Essa paixão pela agricultura fez com que, há cerca de 22 anos, assumisse a presidência da Associação Agrícola de São Miguel, elevando-a a grandes patamares. Que balanço faz desde então até ao presente?
Sou presidente da Associação e da Cooperativa União Agrícola, que são duas faces da mesma moeda como costumamos dizer. Quem conhecia a Associação há 20 anos e conhece a Cooperativa hoje, percebe claramente o que se alterou de forma substancial. Não só o crescimento económico da instituição, mas também a importância que a Associação tem no meio reivindicativo regional e nacional e até mesmo europeu. Olhar para a Associação hoje e pensar que nos últimos 20 anos tivemos um crescimento brutal a todos os níveis, mesmo sabendo que os agricultores têm períodos, e é bom que se reconheça isso, em que têm muitas dificuldades. Infelizmente, a agricultura passa sempre dificuldades, as questões climatéricas têm sempre impacto no nosso dia a dia, estamos muito dependentes dos transportes marítimos e dos combustíveis, das energias, das inflações, dos custos financeiros dos juros, há muitas razões para que se altere, muitas vezes, o nosso rendimento e cada vez mais se afirme da forma infeliz, na minha opinião, as incertezas em relação ao futuro. São 20 anos marcados, obviamente, pela obra feita, no número de funcionários que temos atualmente, o que é hoje o restaurante, há aqui uma série de comparações que podem ser feitas que vêm dar razão ao crescimento sustentável que a nossa organização tem tido ao longo dos anos, mesmo com as suas dificuldades. Isto tem de funcionar como uma empresa, mas uma empresa de cariz social, porque estamos a falar de sócios. A génese desta instituição, e o objeto principal da instituição, é trabalhar para os nossos cooperantes e associados. E isso tem implicações, temos de ter uma sensibilidade, mesmo sendo empresarial muitas vezes, de perceber claramente que a génese da formação da organização está nos agricultores. A própria associação no setor tem de ter um rigor muito mais elevado, porque concorremos nas áreas comerciais com outros operadores que não têm os custos que nós temos devido a todas as dificuldades e às obrigações que temos enquanto cooperativa. O nosso cariz não é o mesmo de uma empresa que tem como objeto o lucro, claro que, mesmo sendo cooperativa, temos de ter algum lucro para poder reinvestir, que é o que tem acontecido ao longo dos anos.
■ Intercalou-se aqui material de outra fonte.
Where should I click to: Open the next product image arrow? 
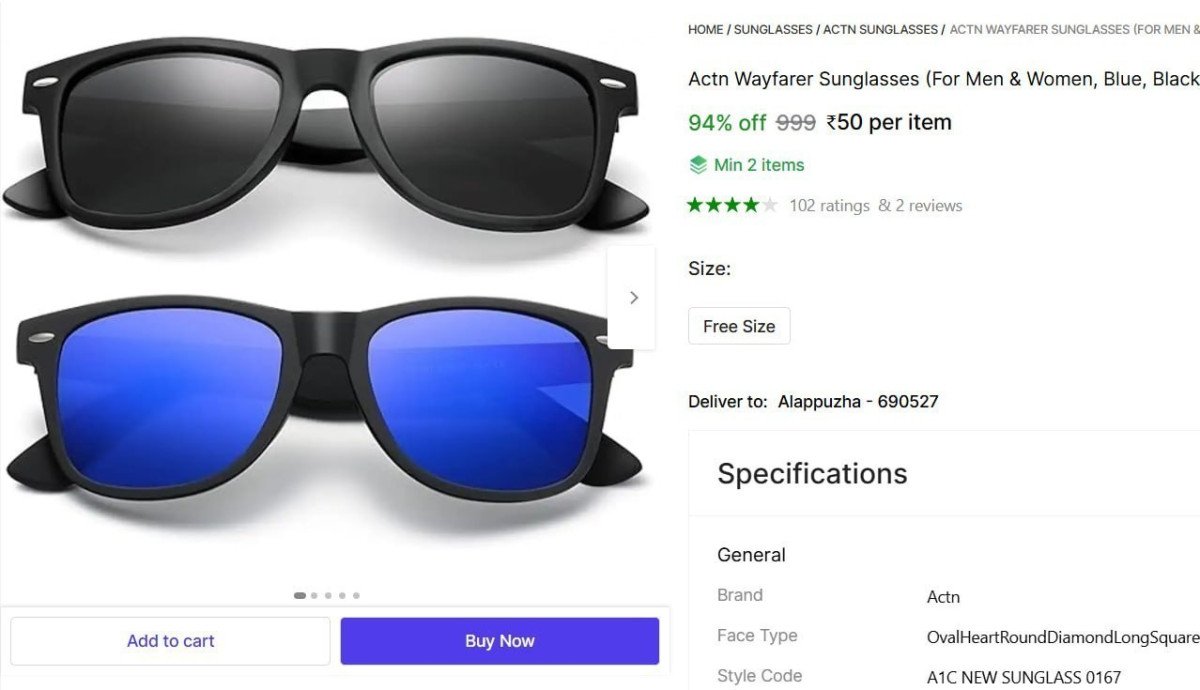point(632,297)
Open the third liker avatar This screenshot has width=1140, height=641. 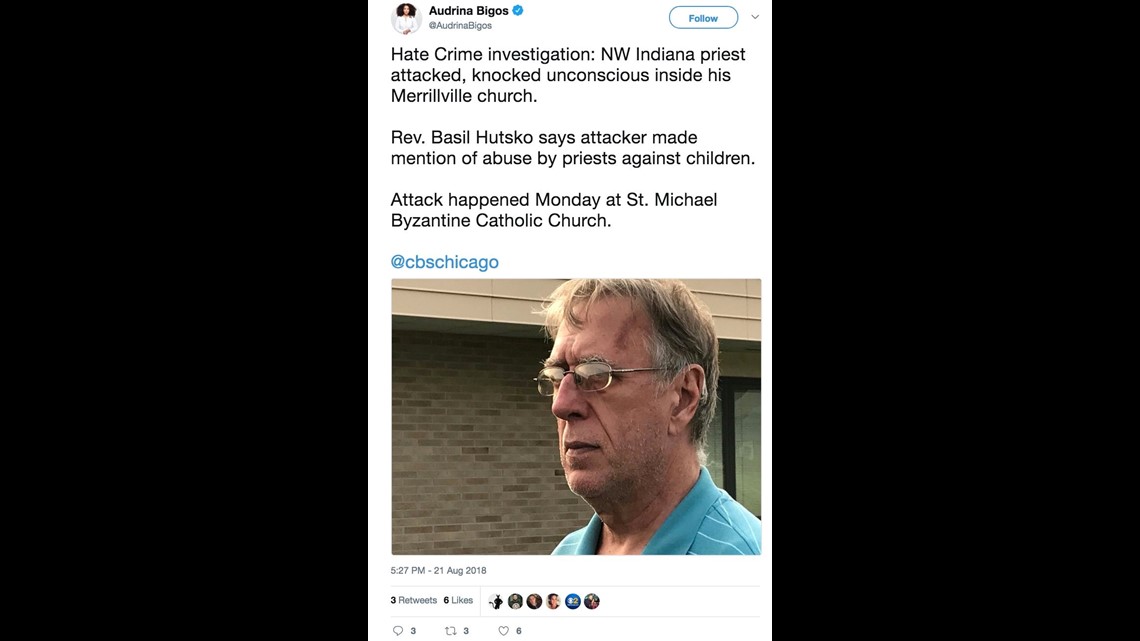point(534,601)
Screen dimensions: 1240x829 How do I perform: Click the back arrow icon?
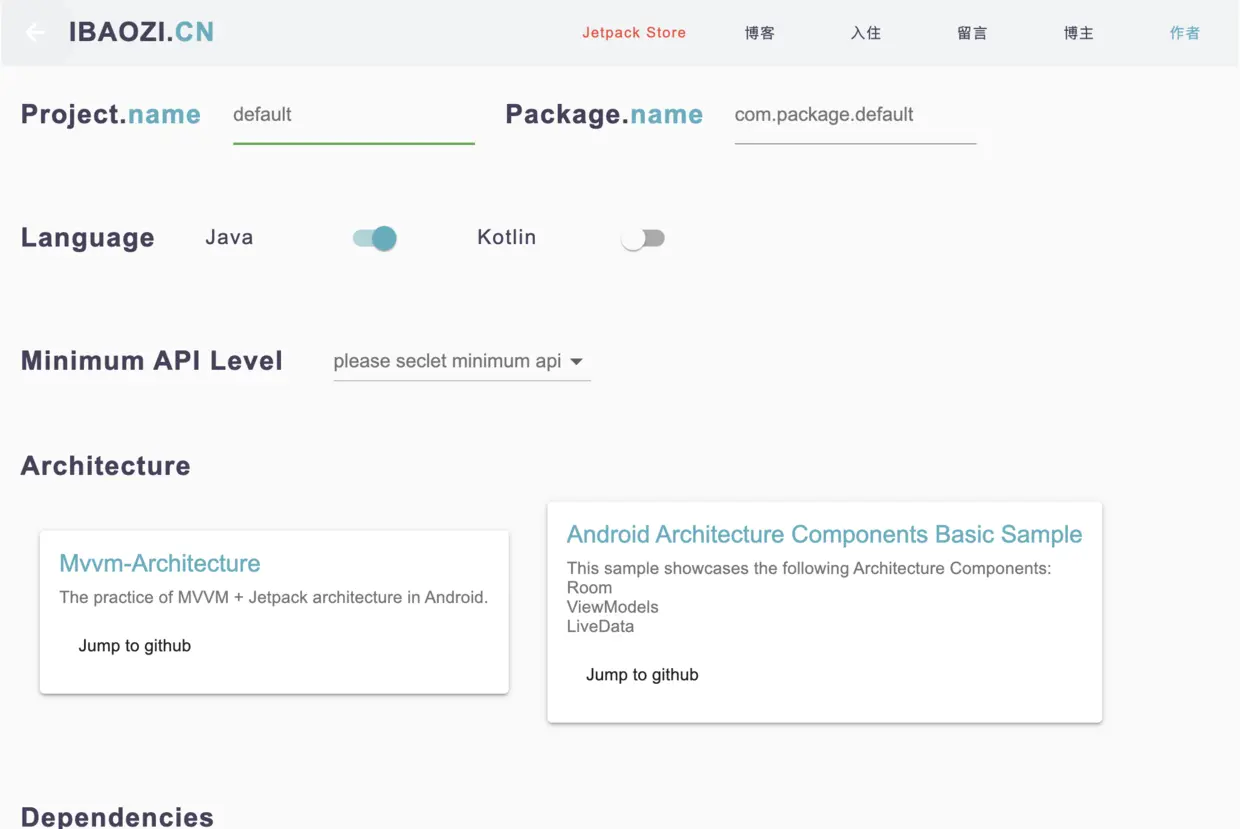[x=35, y=33]
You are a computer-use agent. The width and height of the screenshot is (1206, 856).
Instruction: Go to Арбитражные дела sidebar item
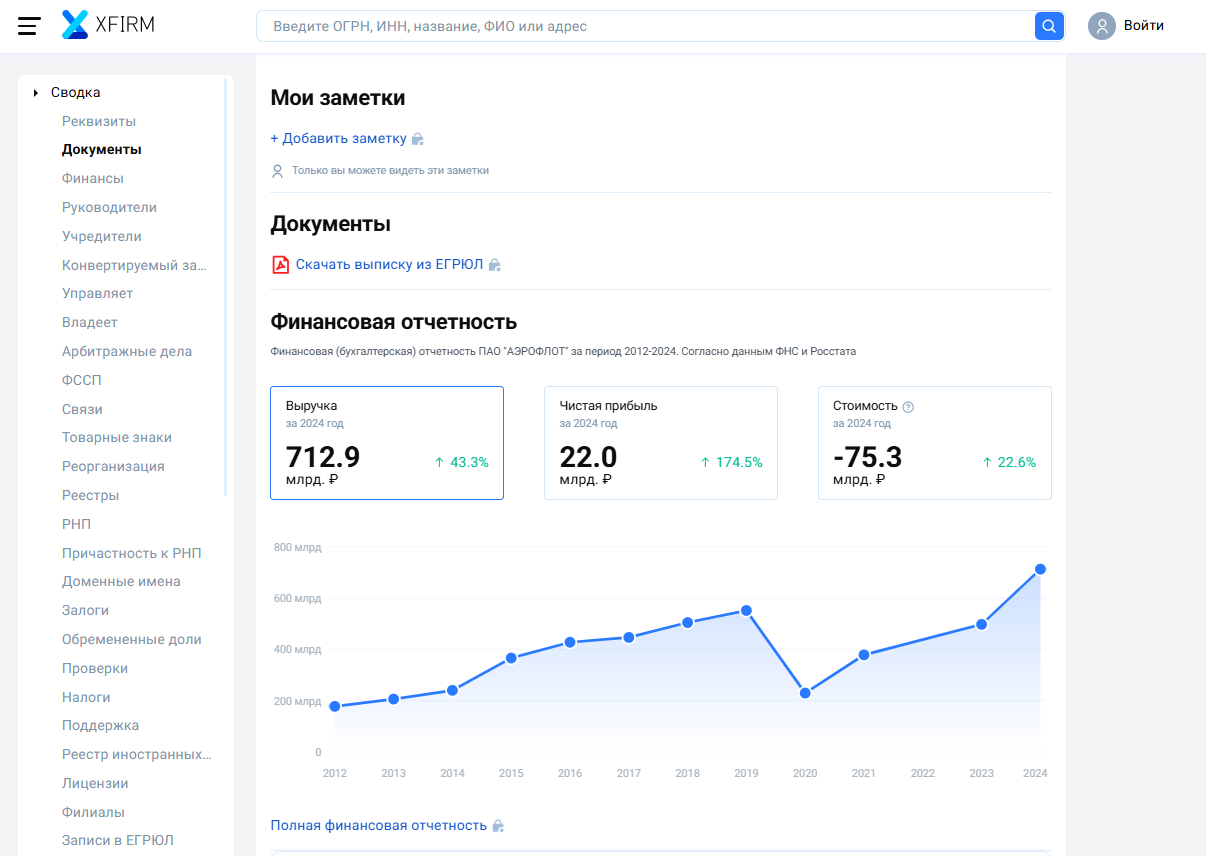[x=127, y=351]
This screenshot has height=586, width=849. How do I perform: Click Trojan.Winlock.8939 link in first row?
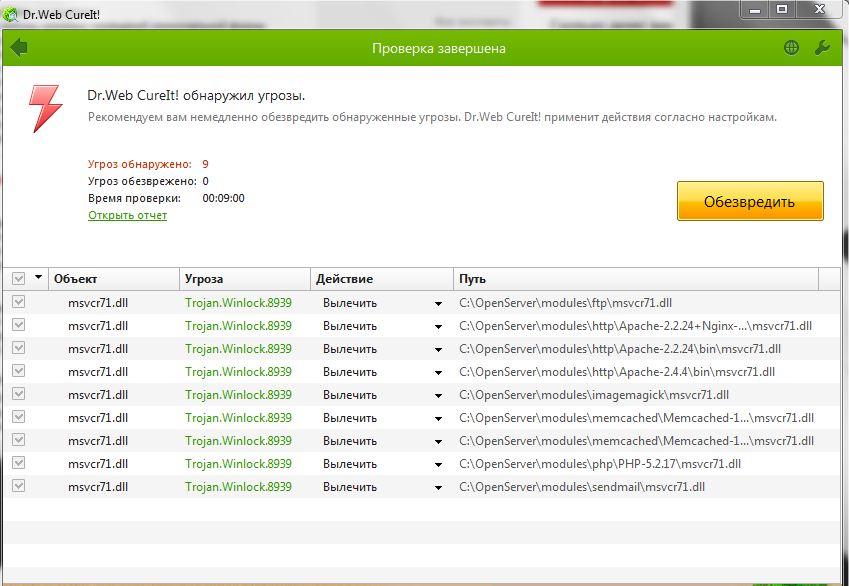pos(238,302)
Quantos sócios e cooperantes têm atualmente?
Temos cerca de 2. 200 sócios e cooperantes.
Sendo um ex-libris da região, qual é o motivo do sucesso do restaurante da Associação Agrícola de S. Miguel?
Nós somos uma região em que as pessoas não lidam bem com o sucesso. Porque, para nós, achamos sempre que os outros é que sabem fazer melhor. Há muita dificuldade em valorizar o que é nosso e os nossos. E o sucesso desta instituição, e o sucesso do restaurante, deixa muita gente confortável e satisfeita, mas também deixa alguns inconfortáveis e insatisfeitos, que é o normal dos portugueses e dos latinos. O sucesso do restaurante deu-se, essencialmente, por termos tido uma estratégia para o restaurante, e o restaurante é gerido por nós. E a estratégia para o restaurante é primeiro, quando nos mudamos para este espaço, decidi que o restaurante tinha de estar aberto das 12h às 24h. Nós não podemos querer turismo cá e depois dizer que a cozinha fecha às 15h. Não faz sentido e o sucesso começou logo por aí. O restaurante já é sobejamente conhecido e depois é a qualidade do produto em si, a confiança que o consumidor tem no produto, pelo serviço que nós prestamos, pelo espaço, e até, se calhar, pelo preço. Um produto só é caro quando pagamos e não tem qualidade. Um produto quando tem qualidade e se paga mais, estamos sempre satisfeitos. E o sucesso é a comunicação, que para nós é a mais importante de todas, de pessoa a pessoa que vai passando a palavra. E é esta manutenção do desígnio do restaurante, que toda a gente sabe que é difícil, mas é isso que tem continuado a ser feito para que as pessoas continuem a acreditar e a confiar e a sentirem que têm segurança, quer na qualidade do produto apresentado, quer da forma agradável que os nossos funcionários trabalham. Portanto, o sucesso tem muito a ver com a persistência, com a qualidade, segurança, confiança que se dá ao consumidor.
Por falar em qualidade, há quem diga que nem toda a carne servida no restaurante é açoriana, mas sim importada. Quer esclarecer isso?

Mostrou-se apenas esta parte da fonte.